Best not to obscure your problem with extraneous stuff, ie qtinput("D:\Video.mov") would have been enough.
Maybe add an Info, just so it can be seen what it was decoded to, ie

qtinput("D:\Video.mov")
info


And what does MediaInfo produce for the clip, particularly, what bit depth, width, colorspace,
the green stuff at the bottom, and diagonal slanting might suggest problem with width/rowsize/pitch.

Have you actually tried with this clip in Avs standard ?

Also, have you tried any other settings, eg, color, mode, raw, info, vfw

Function Prototype [prototype from WIKI says "file" is optional(quoted), I doubt that is the case]

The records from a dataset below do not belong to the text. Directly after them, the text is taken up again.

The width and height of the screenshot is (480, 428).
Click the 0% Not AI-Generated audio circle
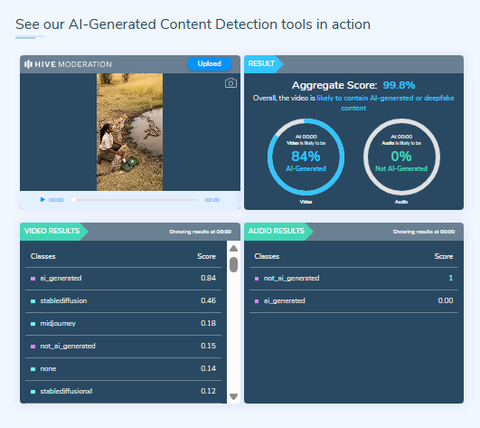click(401, 157)
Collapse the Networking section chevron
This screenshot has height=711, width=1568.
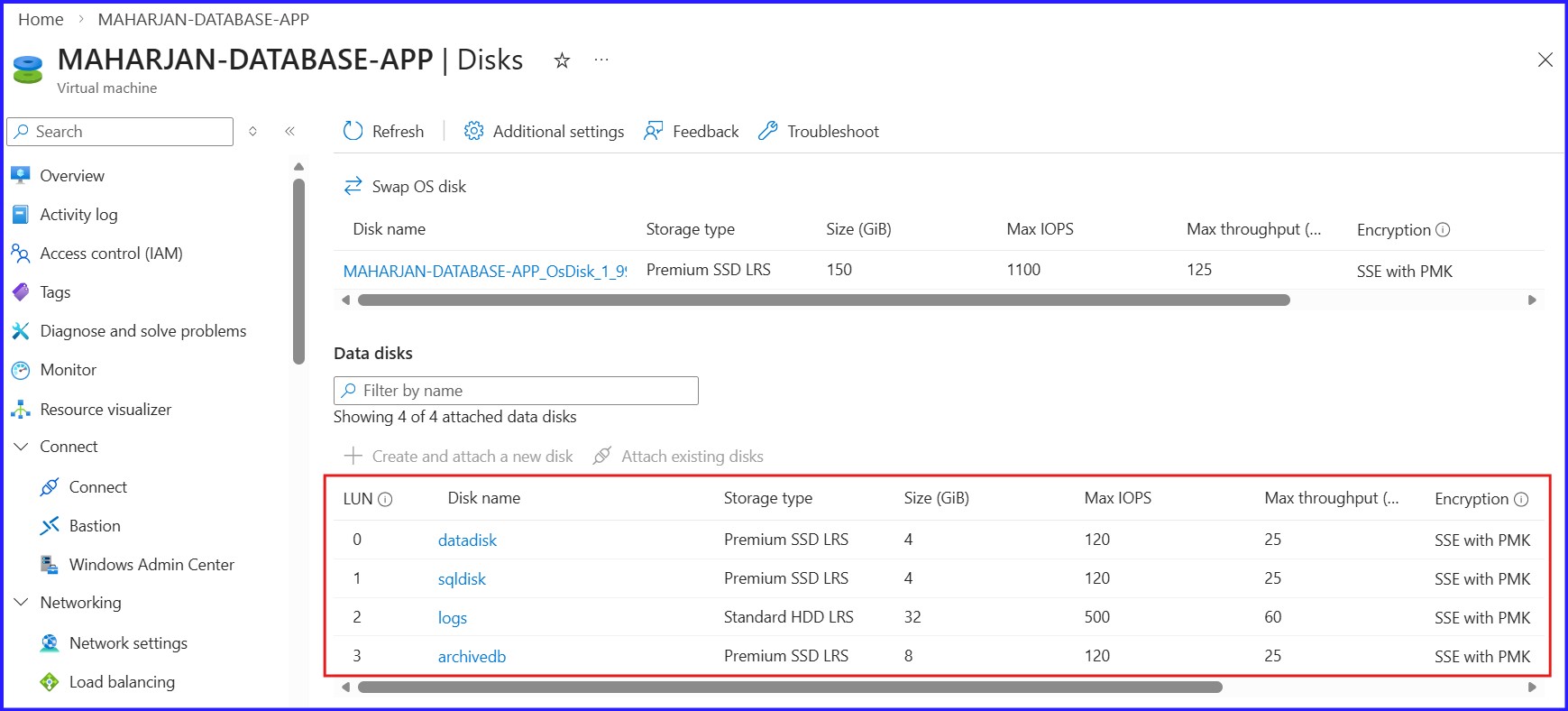click(22, 603)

QTInput (string "file", int "color", int "quality", int "audio", int "mode", string "raw", int "info", int "dither", string "vfw", float "gamma", float "vfrFPS")

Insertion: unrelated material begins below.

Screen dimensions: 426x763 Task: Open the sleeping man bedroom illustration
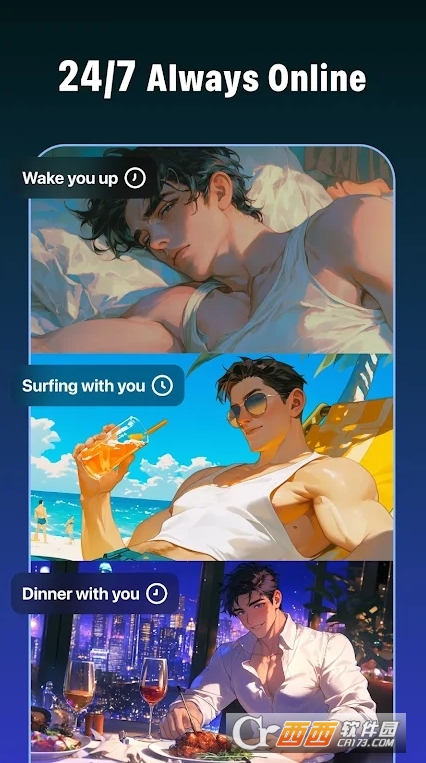212,250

EDIT: If the clip aint too big, maybe you could post it somewhere.

EDIT: Also, which version Quicktime you got installed ?
EDIT: And which version QTSource.

hello_hello
13th November 2019, 23:46
Hi,

Can someone advise me why QTinput doesn't seem to work with Avisynth+, when it was working fine with Avisynth?

This is how it outputs now in Avisynth+

I haven't had a chance to play with the sample you sent me yet, but I suspect 10 bit is an issue for QTSource.

Video
ID : 1
Format : YUV
Codec ID : v210
Codec ID/Hint : AJA Video Systems Xena
Duration : 13 s 280 ms
Bit rate mode : Constant
Bit rate : 221 Mb/s
Width : 720 pixels
Height : 576 pixels
Display aspect ratio : 5:4
Frame rate mode : Constant
Frame rate : 25.000 FPS
Standard : PAL
Color space : YUV
Chroma subsampling : 4:2:2
Bit depth : 10 bits
Scan type : Interlaced
Scan type, store method : Interleaved fields
Scan order : Top Field First
Compression mode : Lossless
Bits/(Pixel*Frame) : 21.333
Stream size : 350 MiB (99%)
Language : English
Encoded date : UTC 2019-10-24 09:55:33
Tagged date : UTC 2019-11-13 06:32:06
Color primaries : BT.601 PAL
Matrix coefficients : BT.601

I hadn't considered that possibility until I saw the sample because you said it decodes the video fine when you're using Avisynth 2.6. Someone with more smarts than me will have to explain why that happens, because I don't understand it myself. I assume AvsPmod can display bit depths greater than 8 bit? I haven't had a chance to test that yet as I don't use AvsPmod much myself and I almost always work with 8 bit sources. Depending on your target playback device, you might have to convert it to 8 bit for encoding anyway. You're using mpeg2 encoding again for that one?

qyot27
14th November 2019, 02:22
If it's not the bit depth, it may be because AviSynth+ processes YUV 4:2:2 as planar (YV16) internally, not as YUY2, and that could be screwing with something in the pipeline. The doc page on the Wiki (http://avisynth.nl/index.php/QTSource) says it uses one of RGB32, RGB24, or YUY2 (owing to the fact it's a 2.5 plugin, not a 2.6 plugin). So no planar YUV.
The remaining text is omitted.